> **TASK PROMPT**: Reproduce, from the lines below, exactly the stretch that begins at the line containing "Task: Dismiss the dialog with Niet nu" and ends at the line containing "You are a computer-use agent. Image", both included.

Stored entries
———

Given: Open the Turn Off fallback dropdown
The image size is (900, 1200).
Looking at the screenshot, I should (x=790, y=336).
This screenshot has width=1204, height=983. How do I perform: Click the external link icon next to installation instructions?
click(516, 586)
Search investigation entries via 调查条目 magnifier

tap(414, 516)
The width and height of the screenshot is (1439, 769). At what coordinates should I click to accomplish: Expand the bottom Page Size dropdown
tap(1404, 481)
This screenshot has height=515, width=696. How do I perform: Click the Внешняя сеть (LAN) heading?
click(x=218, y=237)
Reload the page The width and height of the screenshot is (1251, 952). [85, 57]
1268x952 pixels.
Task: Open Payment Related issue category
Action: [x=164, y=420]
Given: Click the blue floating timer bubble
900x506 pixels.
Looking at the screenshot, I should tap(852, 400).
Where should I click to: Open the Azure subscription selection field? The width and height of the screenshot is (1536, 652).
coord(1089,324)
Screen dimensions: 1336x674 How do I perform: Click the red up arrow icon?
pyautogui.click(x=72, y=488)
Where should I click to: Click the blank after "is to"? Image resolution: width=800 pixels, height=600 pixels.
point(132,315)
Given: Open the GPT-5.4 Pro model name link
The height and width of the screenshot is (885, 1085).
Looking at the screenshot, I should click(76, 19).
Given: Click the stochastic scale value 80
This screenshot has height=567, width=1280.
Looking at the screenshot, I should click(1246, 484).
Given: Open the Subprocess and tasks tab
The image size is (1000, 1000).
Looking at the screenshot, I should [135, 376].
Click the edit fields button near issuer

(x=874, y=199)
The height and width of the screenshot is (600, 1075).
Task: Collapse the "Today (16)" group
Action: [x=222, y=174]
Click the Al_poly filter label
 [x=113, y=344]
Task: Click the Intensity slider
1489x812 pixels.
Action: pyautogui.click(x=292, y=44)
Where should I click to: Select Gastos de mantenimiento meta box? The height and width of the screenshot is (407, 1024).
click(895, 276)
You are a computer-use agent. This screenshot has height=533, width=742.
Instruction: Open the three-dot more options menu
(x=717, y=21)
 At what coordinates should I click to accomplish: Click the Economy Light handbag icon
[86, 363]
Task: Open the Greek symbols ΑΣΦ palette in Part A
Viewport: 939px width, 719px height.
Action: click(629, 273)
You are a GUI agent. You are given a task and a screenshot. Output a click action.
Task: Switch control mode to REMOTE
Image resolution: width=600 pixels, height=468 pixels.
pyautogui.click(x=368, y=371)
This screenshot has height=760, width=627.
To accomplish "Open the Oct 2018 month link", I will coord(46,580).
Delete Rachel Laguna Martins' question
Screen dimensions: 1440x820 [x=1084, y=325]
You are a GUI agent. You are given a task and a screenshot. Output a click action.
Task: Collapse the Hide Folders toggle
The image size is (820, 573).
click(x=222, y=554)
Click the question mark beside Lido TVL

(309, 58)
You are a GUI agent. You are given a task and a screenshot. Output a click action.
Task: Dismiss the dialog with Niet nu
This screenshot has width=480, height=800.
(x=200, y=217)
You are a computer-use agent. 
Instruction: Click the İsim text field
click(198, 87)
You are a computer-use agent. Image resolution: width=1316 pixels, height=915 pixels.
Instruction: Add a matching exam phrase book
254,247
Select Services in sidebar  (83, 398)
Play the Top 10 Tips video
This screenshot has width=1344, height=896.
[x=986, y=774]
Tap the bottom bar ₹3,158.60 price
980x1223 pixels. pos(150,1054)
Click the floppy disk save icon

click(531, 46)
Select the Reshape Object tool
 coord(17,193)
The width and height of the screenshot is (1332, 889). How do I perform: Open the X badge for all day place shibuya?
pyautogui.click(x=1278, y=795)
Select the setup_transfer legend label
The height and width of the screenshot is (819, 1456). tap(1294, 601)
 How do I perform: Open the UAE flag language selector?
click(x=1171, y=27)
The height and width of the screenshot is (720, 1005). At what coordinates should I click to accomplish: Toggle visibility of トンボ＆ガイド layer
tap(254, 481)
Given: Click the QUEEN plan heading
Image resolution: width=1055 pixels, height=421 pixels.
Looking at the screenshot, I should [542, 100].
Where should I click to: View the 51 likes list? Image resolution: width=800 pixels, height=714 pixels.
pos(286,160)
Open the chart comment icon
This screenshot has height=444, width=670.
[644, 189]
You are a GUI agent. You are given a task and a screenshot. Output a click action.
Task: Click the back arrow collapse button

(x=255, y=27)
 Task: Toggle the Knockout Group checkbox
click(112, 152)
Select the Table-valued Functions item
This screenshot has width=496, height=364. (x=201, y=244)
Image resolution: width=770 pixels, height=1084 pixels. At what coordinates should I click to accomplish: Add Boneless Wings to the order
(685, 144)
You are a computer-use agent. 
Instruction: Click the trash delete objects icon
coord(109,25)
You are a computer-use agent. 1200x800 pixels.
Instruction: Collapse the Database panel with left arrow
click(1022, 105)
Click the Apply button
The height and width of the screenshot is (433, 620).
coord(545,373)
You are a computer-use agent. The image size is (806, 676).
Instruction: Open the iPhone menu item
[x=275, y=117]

———

> **RESPONSE FOR THIS EXERCISE**:
Task: Dismiss the dialog with Niet nu
This screenshot has width=480, height=800.
(x=200, y=217)
You are a computer-use agent. 
Instruction: Click the İsim text field
click(198, 87)
You are a computer-use agent. Image resolution: width=1316 pixels, height=915 pixels.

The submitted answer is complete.